(Target position records)
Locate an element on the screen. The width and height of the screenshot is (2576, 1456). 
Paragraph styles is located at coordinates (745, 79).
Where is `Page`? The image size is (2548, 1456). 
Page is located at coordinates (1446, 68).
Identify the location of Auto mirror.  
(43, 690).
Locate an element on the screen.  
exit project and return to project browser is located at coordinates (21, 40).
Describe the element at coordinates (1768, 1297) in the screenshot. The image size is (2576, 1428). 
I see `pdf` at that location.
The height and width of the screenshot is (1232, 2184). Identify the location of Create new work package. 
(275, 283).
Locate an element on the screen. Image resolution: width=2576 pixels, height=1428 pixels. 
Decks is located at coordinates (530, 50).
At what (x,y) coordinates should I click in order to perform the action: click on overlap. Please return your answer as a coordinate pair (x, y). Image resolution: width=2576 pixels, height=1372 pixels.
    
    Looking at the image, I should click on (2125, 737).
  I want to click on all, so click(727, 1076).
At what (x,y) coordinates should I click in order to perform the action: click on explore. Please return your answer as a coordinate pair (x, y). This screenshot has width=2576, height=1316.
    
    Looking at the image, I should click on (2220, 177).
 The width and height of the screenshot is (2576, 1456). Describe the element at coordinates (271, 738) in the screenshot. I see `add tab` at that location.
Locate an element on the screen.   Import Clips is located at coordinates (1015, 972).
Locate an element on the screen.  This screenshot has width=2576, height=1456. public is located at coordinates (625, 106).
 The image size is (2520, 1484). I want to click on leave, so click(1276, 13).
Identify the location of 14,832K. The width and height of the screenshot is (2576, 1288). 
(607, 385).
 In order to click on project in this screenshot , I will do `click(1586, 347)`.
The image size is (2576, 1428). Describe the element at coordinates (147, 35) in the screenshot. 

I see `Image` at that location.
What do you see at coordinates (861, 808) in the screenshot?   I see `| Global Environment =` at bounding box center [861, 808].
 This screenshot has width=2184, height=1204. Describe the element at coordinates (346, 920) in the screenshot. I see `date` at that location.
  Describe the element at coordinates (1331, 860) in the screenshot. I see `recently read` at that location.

What you need to do: Format every row above as a JSON list of strings, with each line as its own string and blank lines omitted.

Response below:
[
  "Locate an element on the screen. The width and height of the screenshot is (2576, 1456). ",
  "Paragraph styles is located at coordinates (745, 79).",
  "Where is `Page`? The image size is (2548, 1456). ",
  "Page is located at coordinates (1446, 68).",
  "Identify the location of Auto mirror.  ",
  "(43, 690).",
  "Locate an element on the screen.  ",
  "exit project and return to project browser is located at coordinates (21, 40).",
  "Describe the element at coordinates (1768, 1297) in the screenshot. The image size is (2576, 1428). ",
  "I see `pdf` at that location.",
  "The height and width of the screenshot is (1232, 2184). Identify the location of Create new work package. ",
  "(275, 283).",
  "Locate an element on the screen. Image resolution: width=2576 pixels, height=1428 pixels. ",
  "Decks is located at coordinates (530, 50).",
  "At what (x,y) coordinates should I click in order to perform the action: click on overlap. Please return your answer as a coordinate pair (x, y). Image resolution: width=2576 pixels, height=1372 pixels.",
  "    Looking at the image, I should click on (2125, 737).",
  "  I want to click on all, so click(727, 1076).",
  "At what (x,y) coordinates should I click in order to perform the action: click on explore. Please return your answer as a coordinate pair (x, y). This screenshot has width=2576, height=1316.",
  "    Looking at the image, I should click on (2220, 177).",
  " The width and height of the screenshot is (2576, 1456). Describe the element at coordinates (271, 738) in the screenshot. I see `add tab` at that location.",
  "Locate an element on the screen.   Import Clips is located at coordinates (1015, 972).",
  "Locate an element on the screen.  This screenshot has width=2576, height=1456. public is located at coordinates (625, 106).",
  " The image size is (2520, 1484). I want to click on leave, so click(1276, 13).",
  "Identify the location of 14,832K. The width and height of the screenshot is (2576, 1288). ",
  "(607, 385).",
  " In order to click on project in this screenshot , I will do `click(1586, 347)`.",
  "The image size is (2576, 1428). Describe the element at coordinates (147, 35) in the screenshot. ",
  "I see `Image` at that location.",
  "What do you see at coordinates (861, 808) in the screenshot?   I see `| Global Environment =` at bounding box center [861, 808].",
  " This screenshot has width=2184, height=1204. Describe the element at coordinates (346, 920) in the screenshot. I see `date` at that location.",
  "  Describe the element at coordinates (1331, 860) in the screenshot. I see `recently read` at that location."
]